Why is Henry Salt called the father of animal rights?
Salt's 1892 book Animals' Rights: Considered in Relation to Social Progress is credited by scholar Keith Tester as the first work to argue explicitly for animal rights rather than simply for better animal welfare. Salt held that animals possess individuality and are therefore entitled to a form of restricted freedom that constitutes rights, not just protections.

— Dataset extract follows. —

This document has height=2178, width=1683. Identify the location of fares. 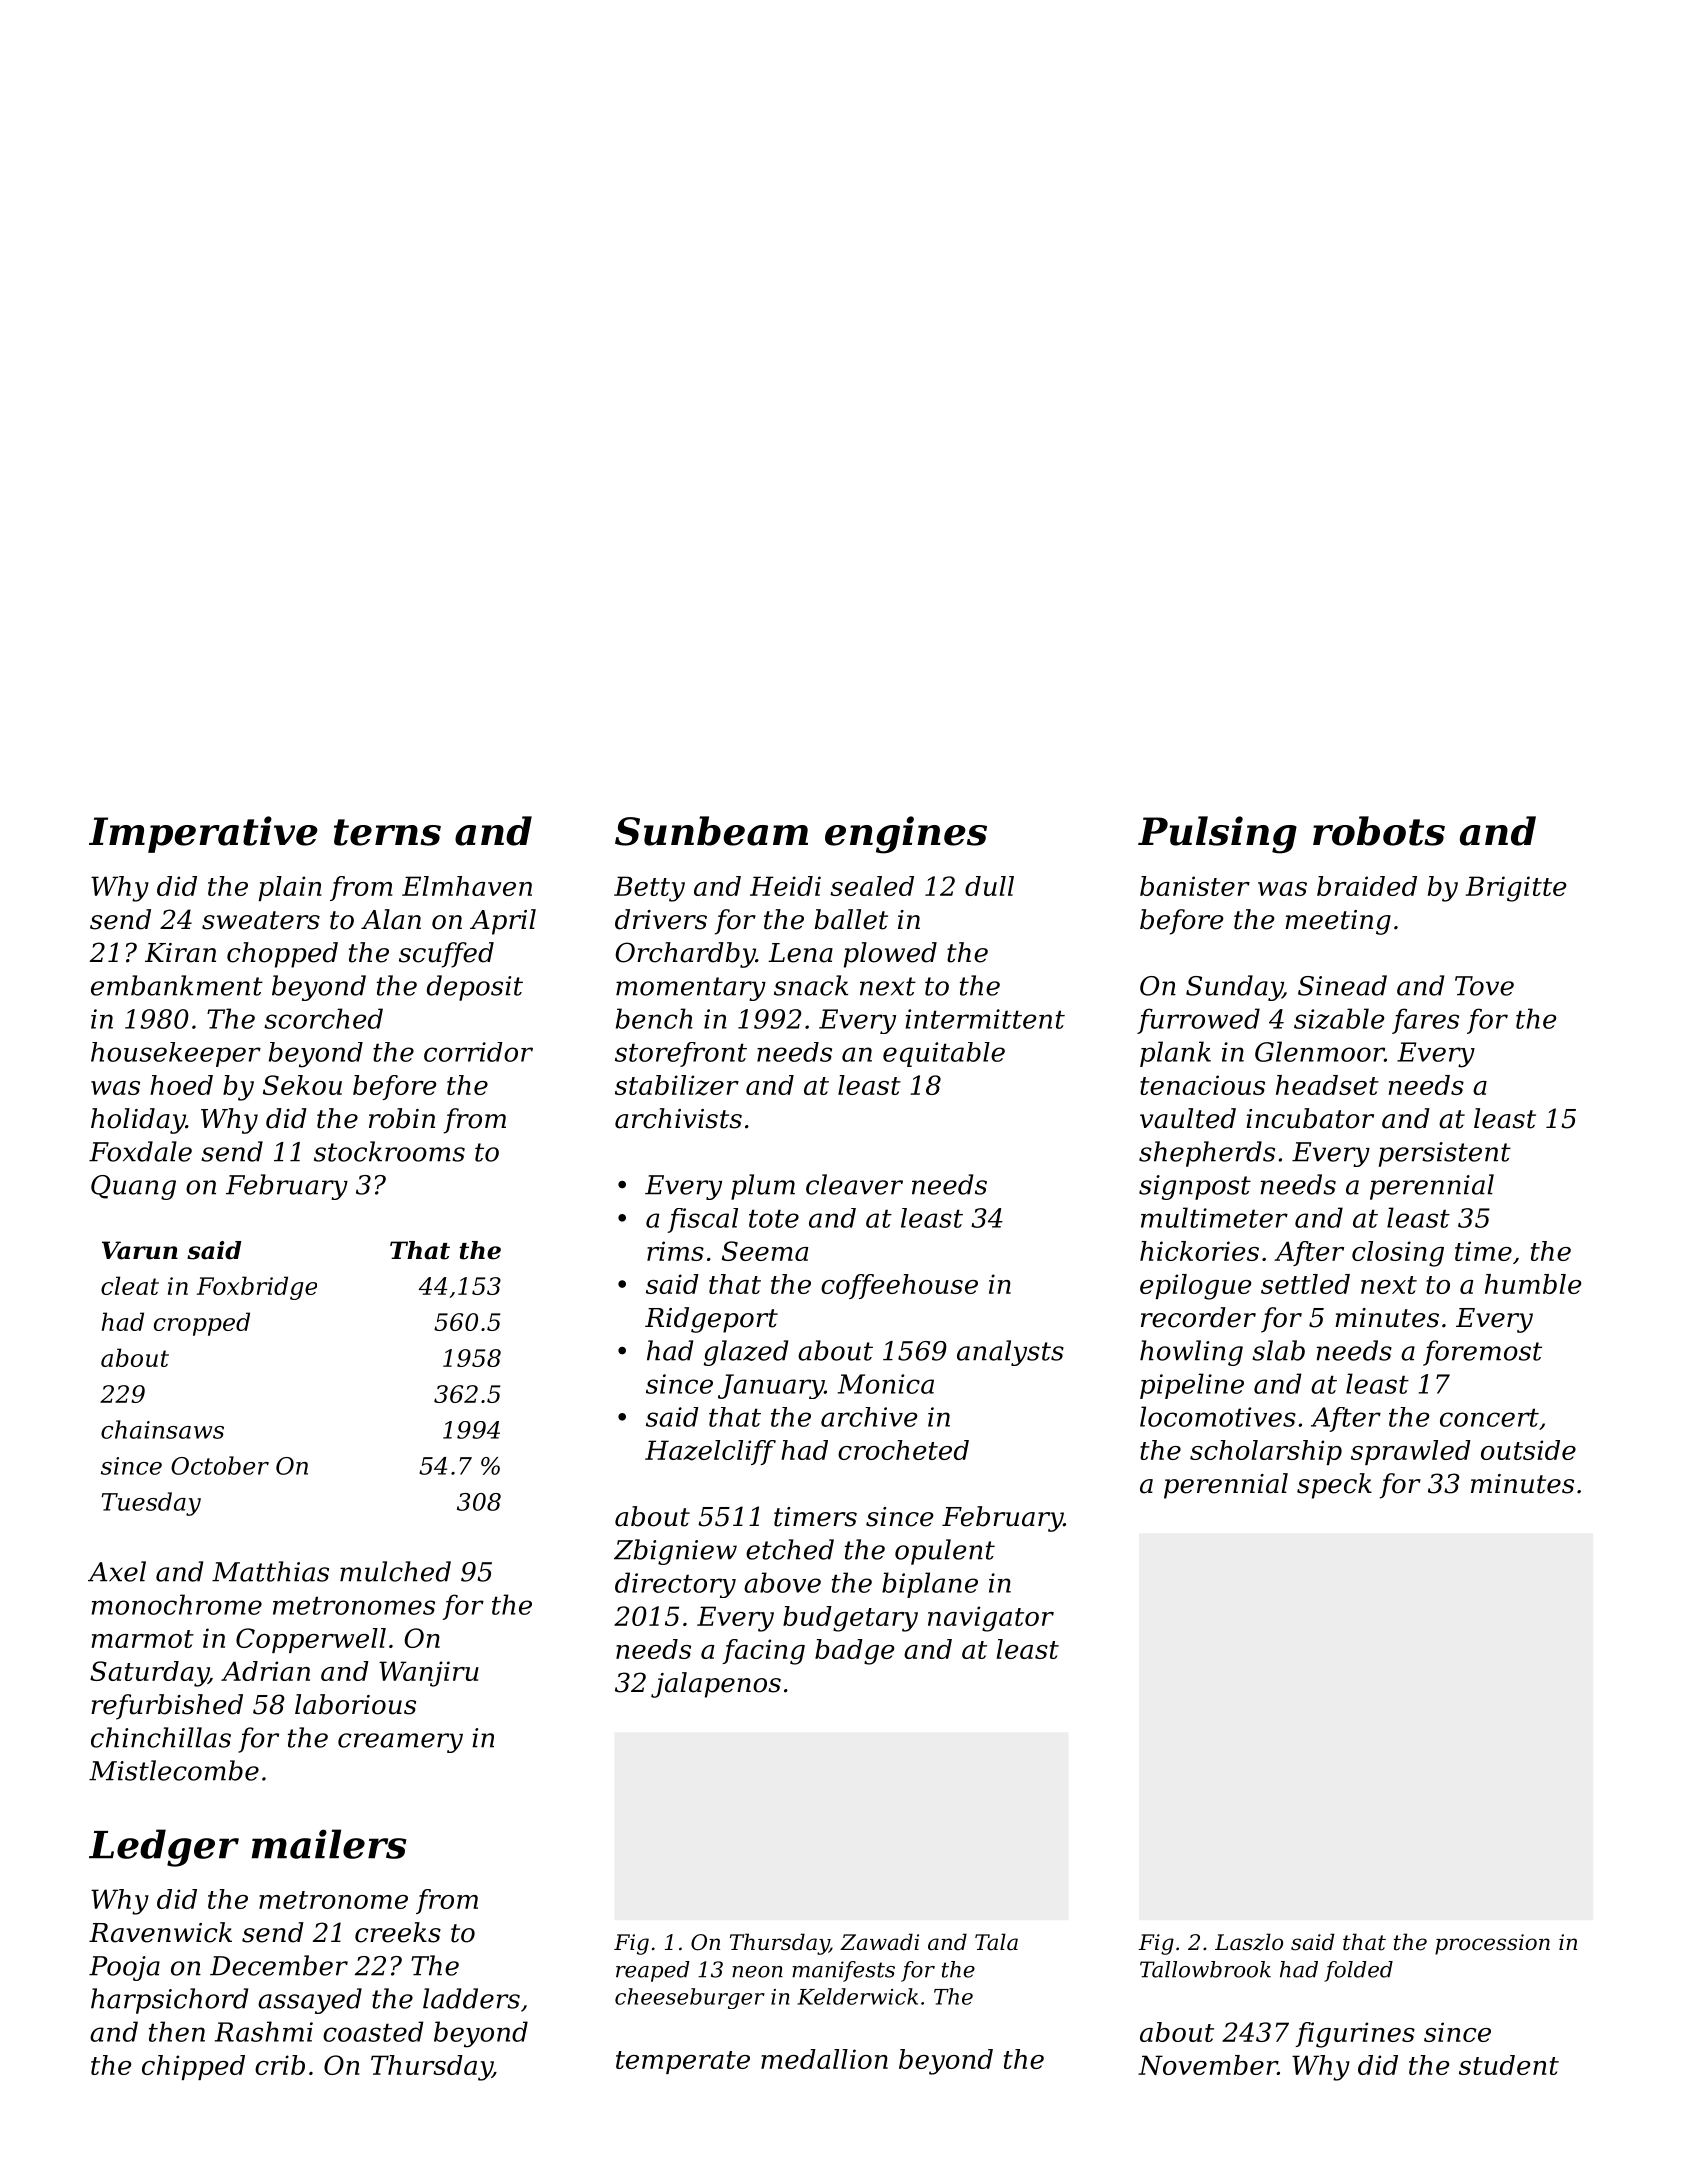
(1425, 1021).
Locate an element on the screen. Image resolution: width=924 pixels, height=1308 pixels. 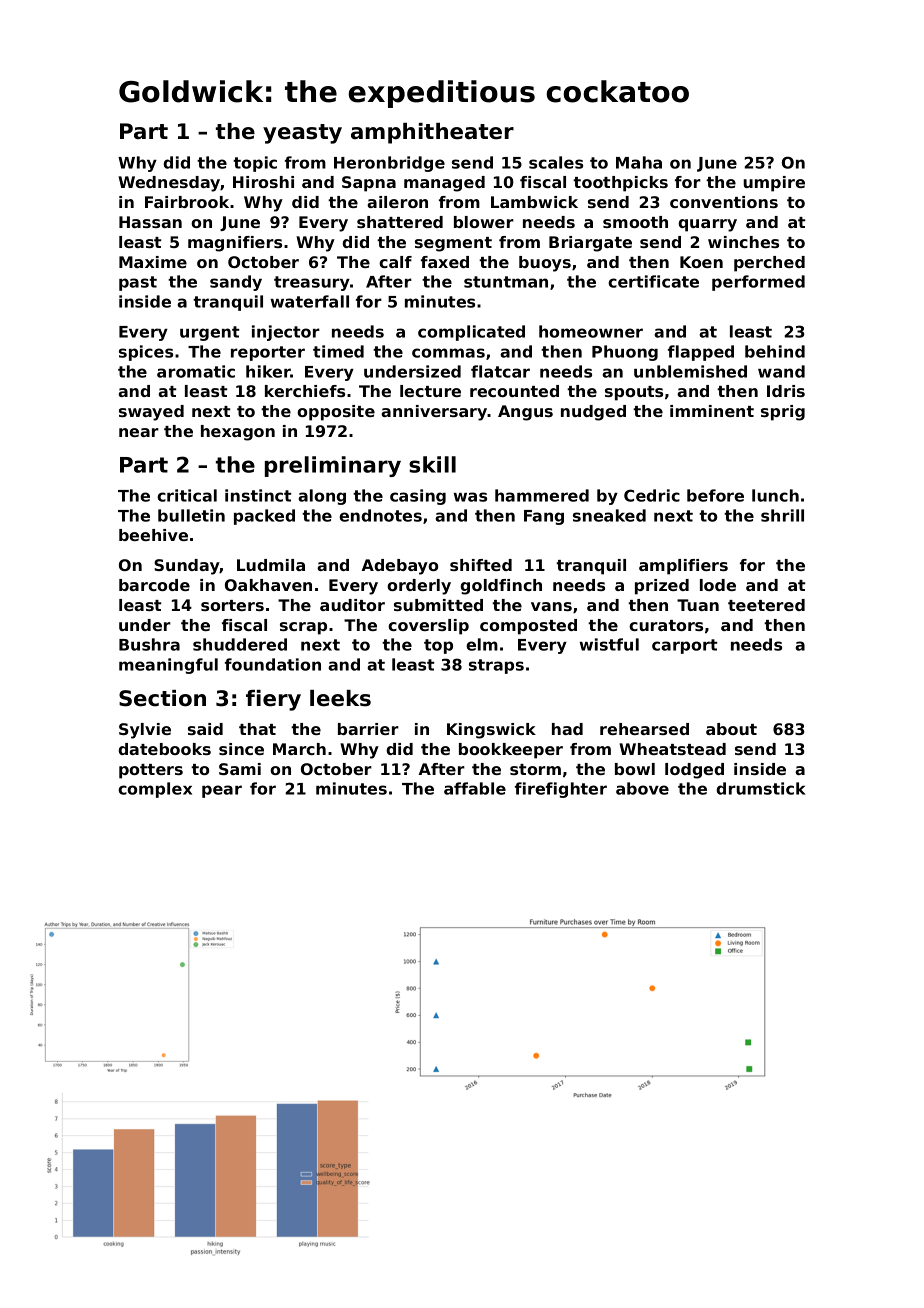
lunch is located at coordinates (775, 495).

How did Salt influence Gandhi?
Gandhi encountered Salt's A Plea for Vegetarianism in a London vegetarian restaurant and was deeply impressed. Salt's ethical argument helped Gandhi shift from a religiously motivated vegetarianism to an explicitly moral one. Salt also introduced Gandhi to the works of Henry David Thoreau. The two men shared a platform at a 1931 London Vegetarian Society meeting, where Gandhi delivered a speech titled 'The Moral Basis of Vegetarianism.'
What was the Humanitarian League?
Salt co-founded the Humanitarian League in 1891 on the conviction that evolutionary biology had dismantled old distinctions between races, classes, and species. Based at Chancery Lane from 1897 to 1919, it campaigned against corporal punishment and blood sports, published the journal Humanity, and hosted the first National Humanitarian Conference. It dissolved when Salt stepped down in 1919; former members founded the League Against Cruel Sports in 1924.
Why did Salt leave Eton?
Salt taught classics at Eton from 1875 until 1884. He left to devote himself to writing and humanitarian reform, moving with his wife to a cottage at Tilford in Surrey where they grew their own vegetables and lived on a small accumulated pension. The move reflected his deepening moral rejection of the social order that institutions like Eton represented.
What happened to Animals' Rights after Salt's death?
The book was reissued in 1980. Philosopher Peter Singer wrote the preface, calling it the best work on animal rights from the 18th and 19th centuries and noting how Salt had anticipated many of the central debates in the contemporary animal rights movement.
How many books did Salt write and what did they cover?
Salt wrote almost 40 books during his lifetime. They ranged across vegetarianism, animal rights, literary criticism, biography, classical scholarship, nature conservation, and political essays. His subjects included Henry David Thoreau, Percy Bysshe Shelley, and Richard Jefferies, among others.